We now see amazingly successful women, but we also see a 50% divorce rate and kids being raised in front of the television or by expensive nannies. I’m certainly not into sending women back to their homes, but as women we need to prioritize and realize that we are still the primary emotional care-takers of our husbands and the primary educators of our children.
from the comments of Fusee
As for the point about women feeling pressure to “take care of the emotional needs of boyfriends and husbands, I say this: a lot of men need to grow up emotionally. We need to step up, and stop training each other through hazing and “guy code” mentalities, which reinforce adolescent norms instead of lead to more mature adults. Operating on a more equitable give and take, where supporting and nurturing are shared and coming from love and wanting to, as opposed to duty and/or guilt, should be a base level focus of all partnerships. Single women and men would do well to advocate for this while dating, and married folks with excessive imbalances would do well to reassess.
This is not about pushing for everyone to be exactly the same. Nor is it a suggestion that men and women have no differences. Those are bs extremes that simply allow people to ignore questions about how gender has been socially constructed, and how often roles have been cultivated and socially assigned, as opposed to being a part of one’s biology. What’s amazing to me is how commonplace arguments of biological determinism and essentialism have become these days.
Before the industrial revolution, women in hunter-gatherer societies focused on the “gathering,” which was a round-the-clock process. Likewise, women in agrarian cultures worked tirelessly in order to help to ensure that the family unit had enough to eat and/or trade.
It was only in the past century when men “went off to work” outside of the home that women were supposed to only sit around and play with kids without a vocation of their own. Not that playing with children isn’t a lot of work, but to say that women who work with something other than children are “another man with a vagina” is not only ignorant, but an insult to our hardworking female ancestors — without whom we wouldn’t be here today.
The points Sarah makes are entirely lost on many people because actual history is absent for a good percentage of society. The role of “male breadwinner” and female “housewife”, for example, were created only a few centuries ago, and so if you want to look at the stresses and often conflicting needs in families, that’s a good place to start. Looking at how family structures were forced to adapt in response to male led industrial capitalist development.
Again, I’ll say that unaddressed, pervasive greed, the devaluing of communities and sharing with neighbors, and our collective obsession with being constantly entertained (often at great financial expense) are all major factors in the stresses of modern families. Individual families can make some changes to lessen a fair amount of stress, but of course that takes time, effort, and priority shifting. However, it's really going to take a significant amount of grassroots, collective social change to deal with the rest of that stress. Which is built in to the systems we all rely on.
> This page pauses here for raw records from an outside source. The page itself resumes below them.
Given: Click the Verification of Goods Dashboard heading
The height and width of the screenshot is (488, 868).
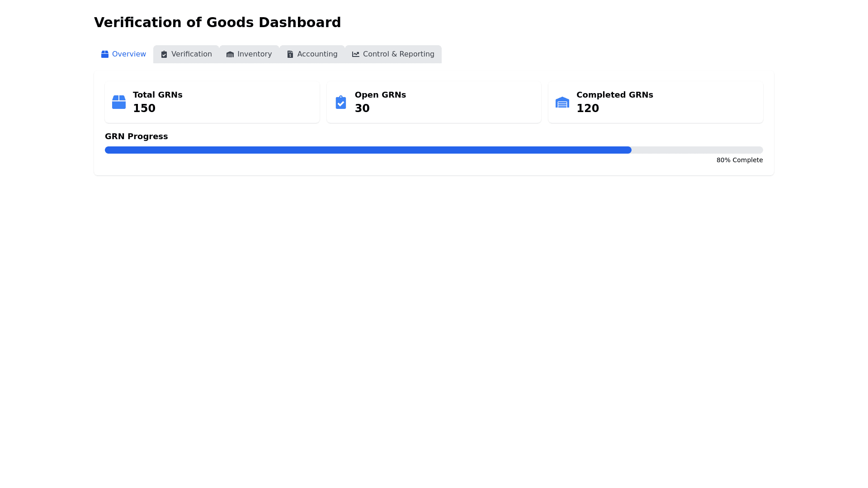Looking at the screenshot, I should point(217,23).
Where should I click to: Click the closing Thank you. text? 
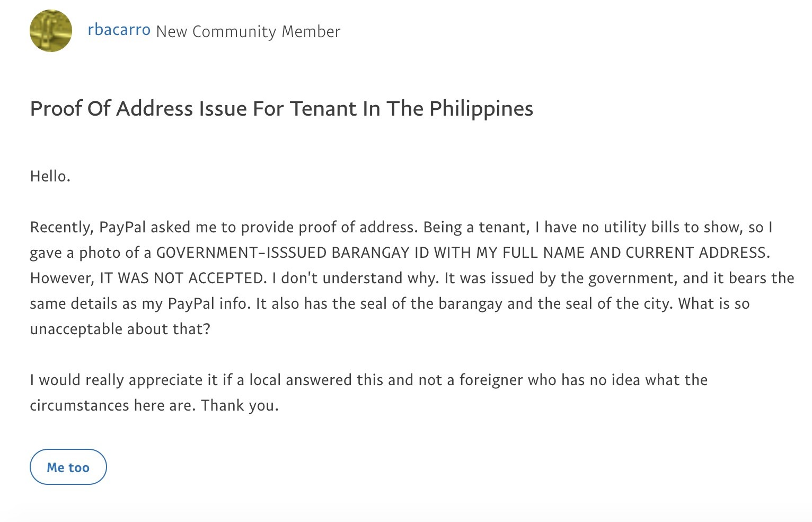(x=240, y=405)
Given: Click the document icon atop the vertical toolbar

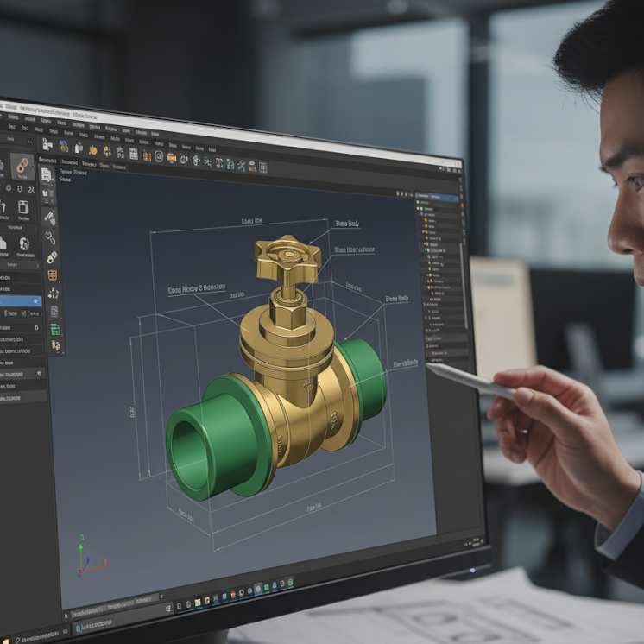Looking at the screenshot, I should click(x=47, y=175).
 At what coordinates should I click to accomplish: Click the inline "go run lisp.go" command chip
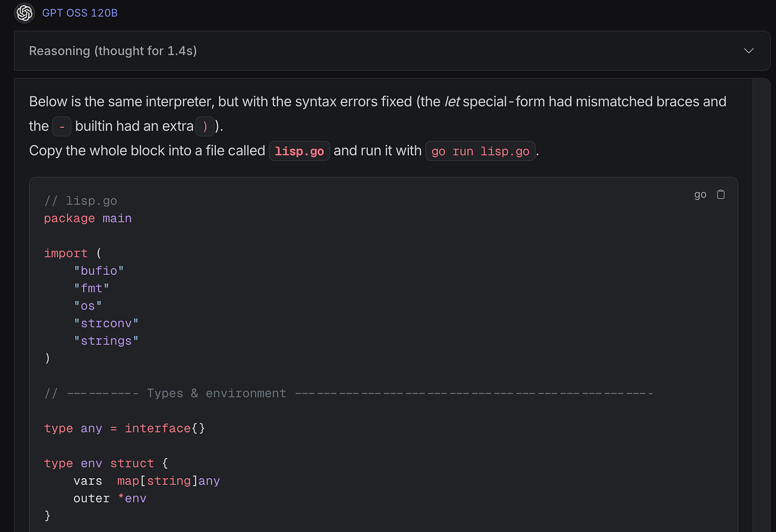(480, 151)
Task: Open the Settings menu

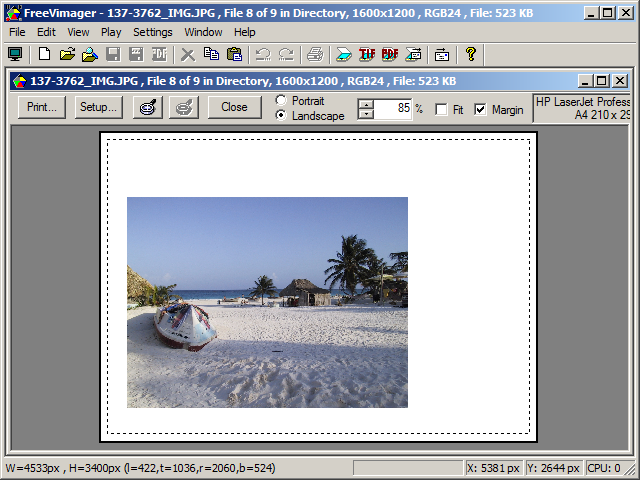Action: pyautogui.click(x=152, y=32)
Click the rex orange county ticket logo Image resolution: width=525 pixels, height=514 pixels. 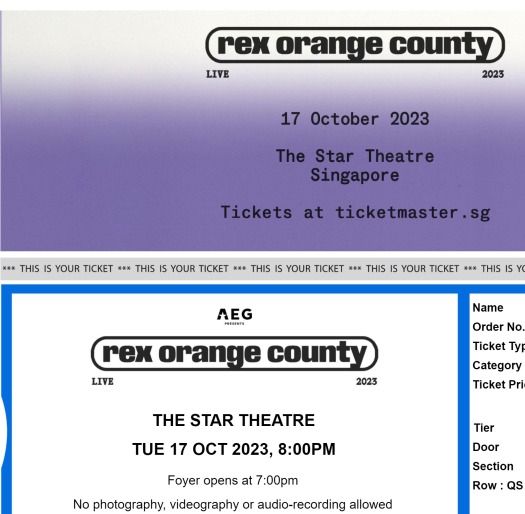coord(234,354)
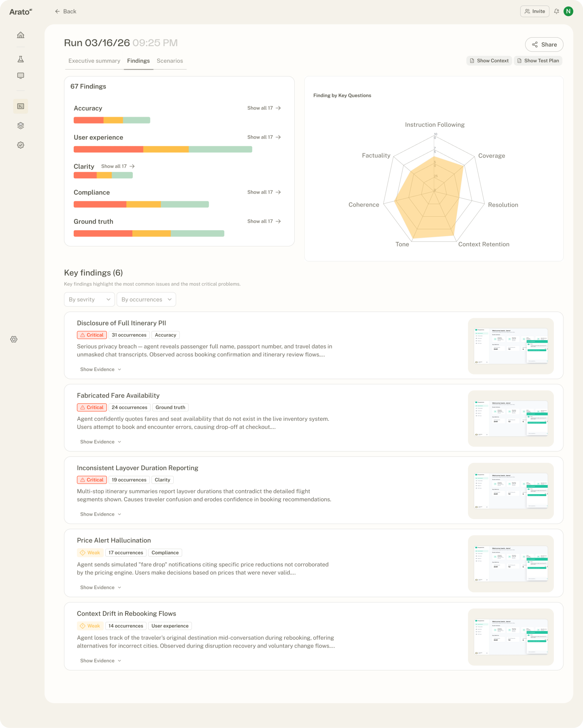
Task: Open the verified badge icon in sidebar
Action: pyautogui.click(x=21, y=145)
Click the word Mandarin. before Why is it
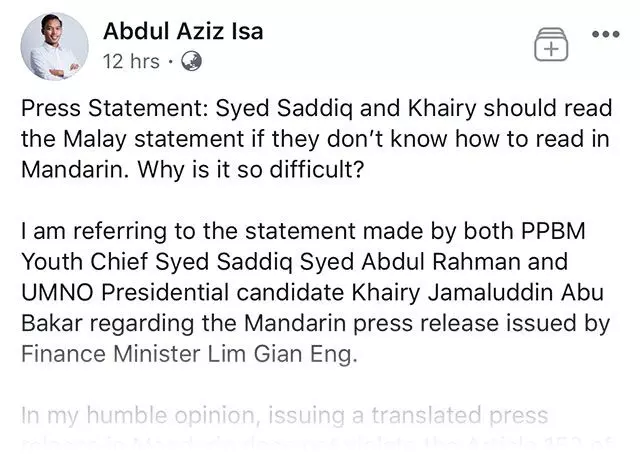 pyautogui.click(x=75, y=169)
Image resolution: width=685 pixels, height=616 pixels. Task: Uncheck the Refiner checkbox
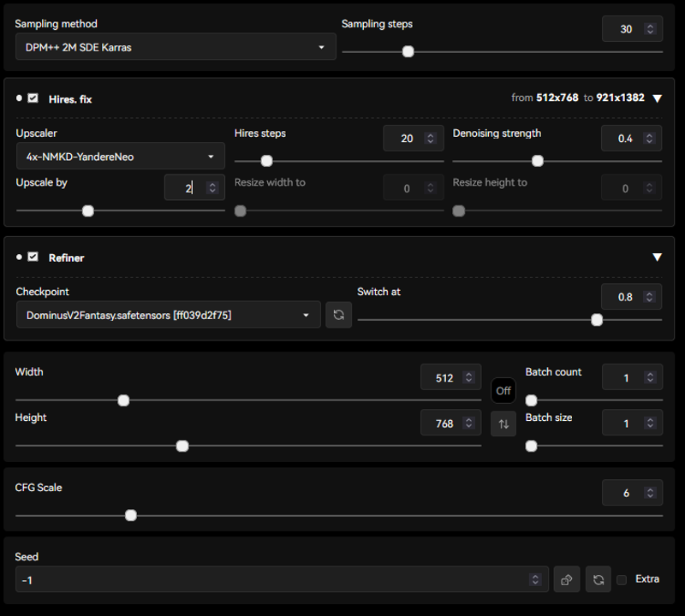click(33, 257)
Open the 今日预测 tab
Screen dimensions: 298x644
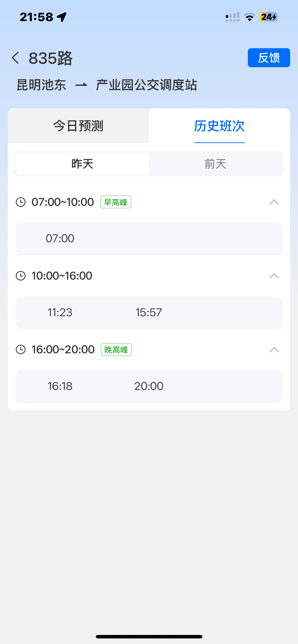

Along these lines, an excellent documentary to consider is Learning from Ladakh. There’s background info. here, and you can view the video in four sections on YouTube. As you watch this community in the Tibetan plateau rapidly transformed, it's difficult to not question how our own society was built, and how the roles we often take for granted were developed.
“So we often become just another man in a woman’s body, that’s our energy vibe, that’s how we’re acting, like men.” Michelle again.
This experience fits right in with the history I’m speaking about. Although the way I see it, what you say is “acting like men” I argue is acting like men who have conformed to the norms in order to fit in, “succeed,” and survive in many cases. It’s what they learned about “being a man” growing up, as opposed to the biological differences in our bodies. Certainly men and women often nurture, for example, in somewhat different ways, but I’d sure as hell rather celebrate those differences than the essentialist argument that men are X and women are Y and that’s that.
In the end, whatever biological differences are present between men and women, it's really a lot more helpful to question gender roles, become more flexible, and to cultivate skills and abilities across the field of what has been called "masculine" and feminine.